A school which was in “a bit of a pickle” a few years ago has been rated ‘outstanding’ by Ofsted.
St Peter and St Paul Primary, in Buckhurst Road, became the only primary school in Bexhill-on-Sea to be given the top rating after it underwent a two-day inspection on July 7/8.
Headteacher Angela Hamill said she was delighted by the news and added she was “privileged to lead such a wonderful team of staff and children”.
A report penned by inspectors Clive Close, Stephen Long and Nick Rudman praised everything from the governors and leadership to the behaviour and achievements of the children. The trio noted “most teaching is outstanding and never less than very good”.
The school was last inspected in 2010 when it received a ‘good’ rating, and five years before that it was in special measures.
Mrs Hamill said the growing success of the school could be put down to a number of things and added: “I think it’s the approach we have taken.
When I arrived here, the school was in a right old pickle. I built around me an amazing team of middle leaders. You can’t do it on your ownAngela Hamill, headteacher
“When I arrived here, the school was in a right old pickle. I built around me an amazing team of middle leaders. You can’t do it on your own.”

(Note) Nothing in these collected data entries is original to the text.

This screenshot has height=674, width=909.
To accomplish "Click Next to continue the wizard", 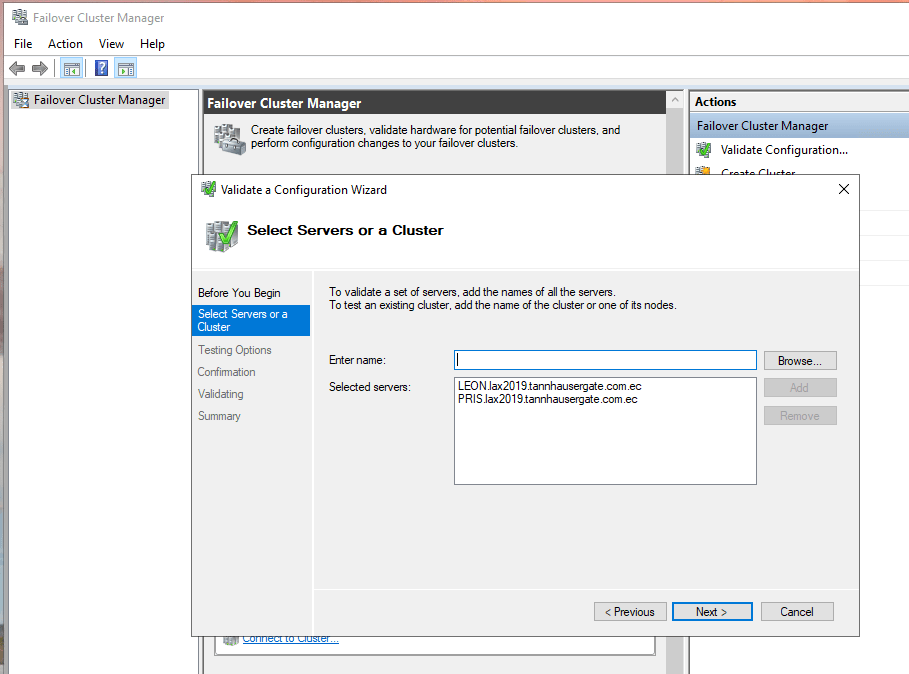I will (711, 612).
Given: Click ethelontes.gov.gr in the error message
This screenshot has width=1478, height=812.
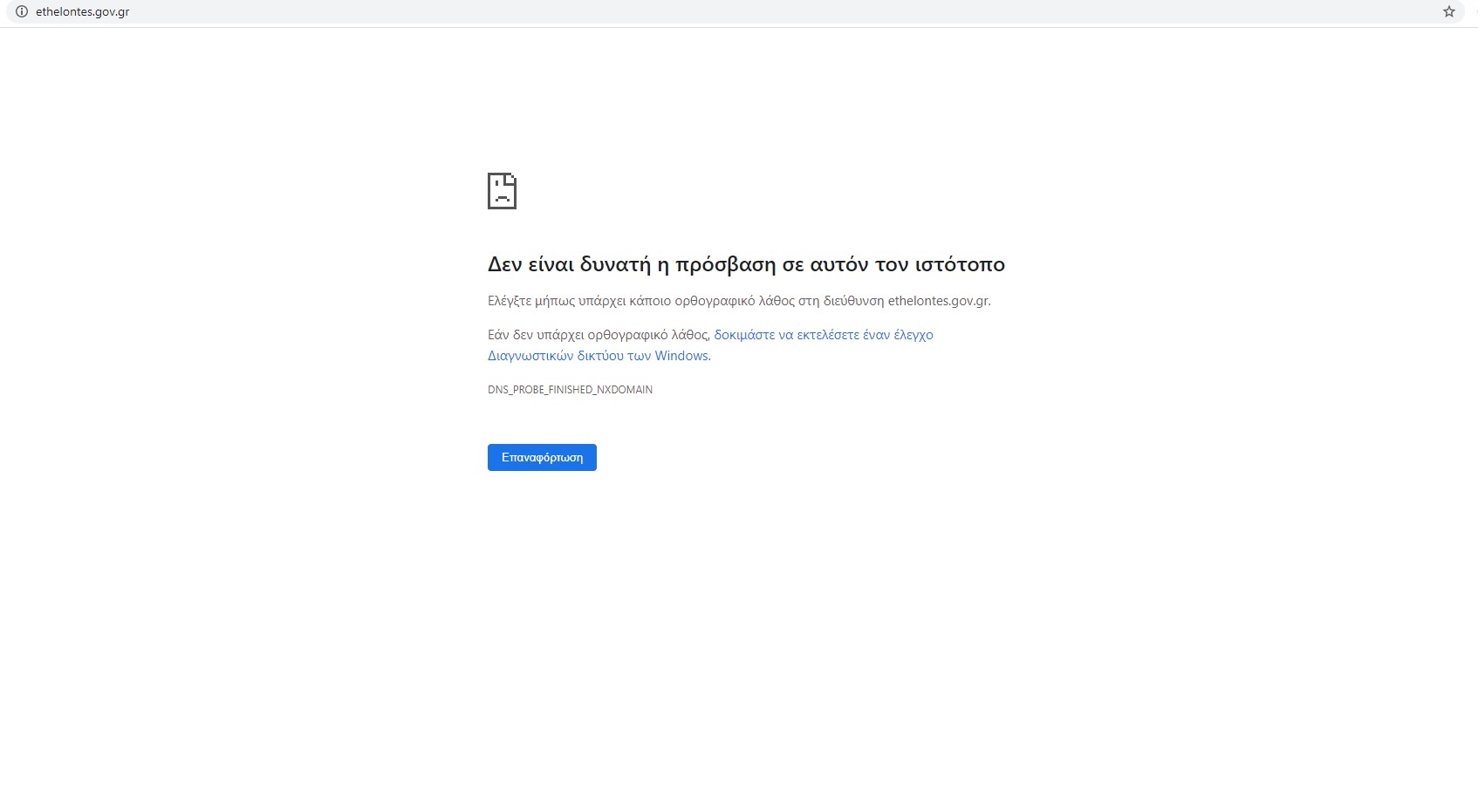Looking at the screenshot, I should (938, 301).
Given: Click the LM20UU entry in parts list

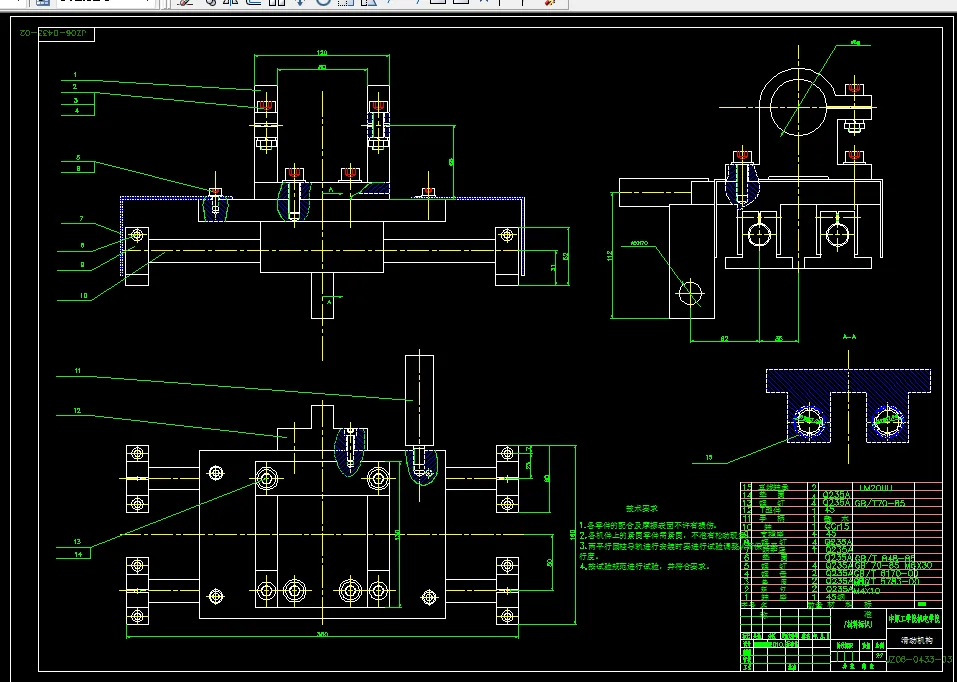Looking at the screenshot, I should click(x=876, y=487).
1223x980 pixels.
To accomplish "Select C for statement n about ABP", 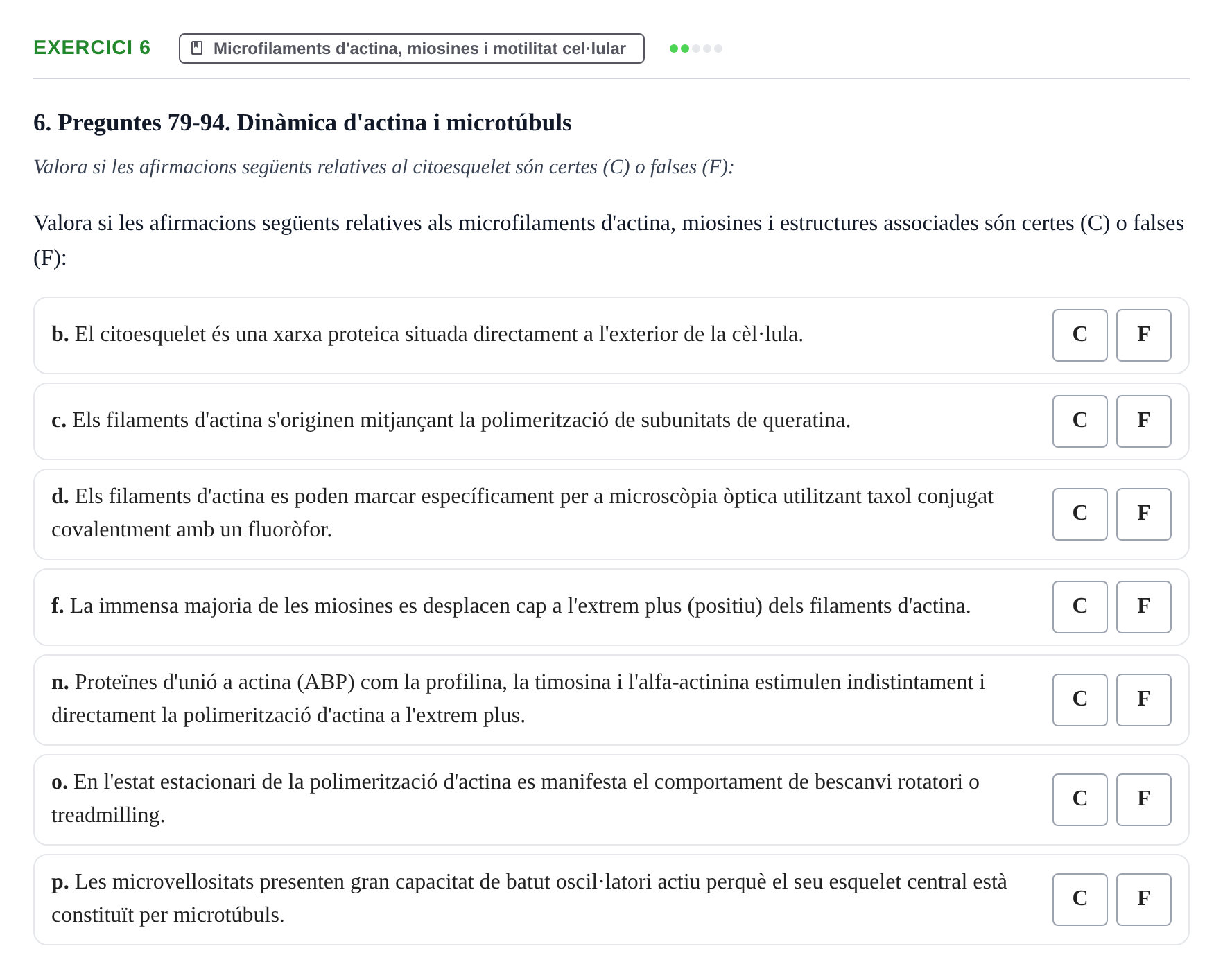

The work of those middle leaders was highlighted in Ofsted’s report as having “a big impact” on improving the quality of teaching at St Peter and St Paul’s.
It stated: “They take their responsibilities seriously and are seen by senior leaders as future headteachers.
“Because of outstanding leadership, staff morale is high. Positive attitudes flourish and, as a result, pupils are confident and enthusiastic about coming to school.”
Pupil achievement was described in the report as ‘outstanding’, with the most able children constantly challenged to do their best and the gap between disadvantaged students and their peers having “closed rapidly”.
When it came to the use of pupil premium funds – money given to schools to ensure disadvantaged children did not fall behind – Mrs Hamill has provided advice to other primary schools about effective ways of spending the cash.
She said: “Our children who are disadvantaged can perform as well and often better than those who are not.”
Around one-third of the children at St Peter and St Paul are eligible for pupil premium, which amounts to around £100,000 – some of which is spent on training for the teachers.
Mrs Hamill said: “We have a very creative approach to it. The first wave is to make sure all of the children have got quality teaching. Any children that fall behind, we have booster lessons for them.”
That dedication to teaching even stretches to the children’s parents, with the school offering them maths and English lessons as well as a 10-week course about how to work with their children at home.
Regarding her advice to other schools, Mrs Hamill added: “People have to make it work for their school but we say be creative and look at ways you can make learning as exciting and stimulating as possible.
“Our approach is to make sure our children feels this school belongs to them.”
With the report giving the summer holidays a particularly sunny feel, Mrs Hamill said the grading “reflected the enthusiasm and love for learning demonstrated by the children, as well as the dedication, hard work and expertise of all of the staff”.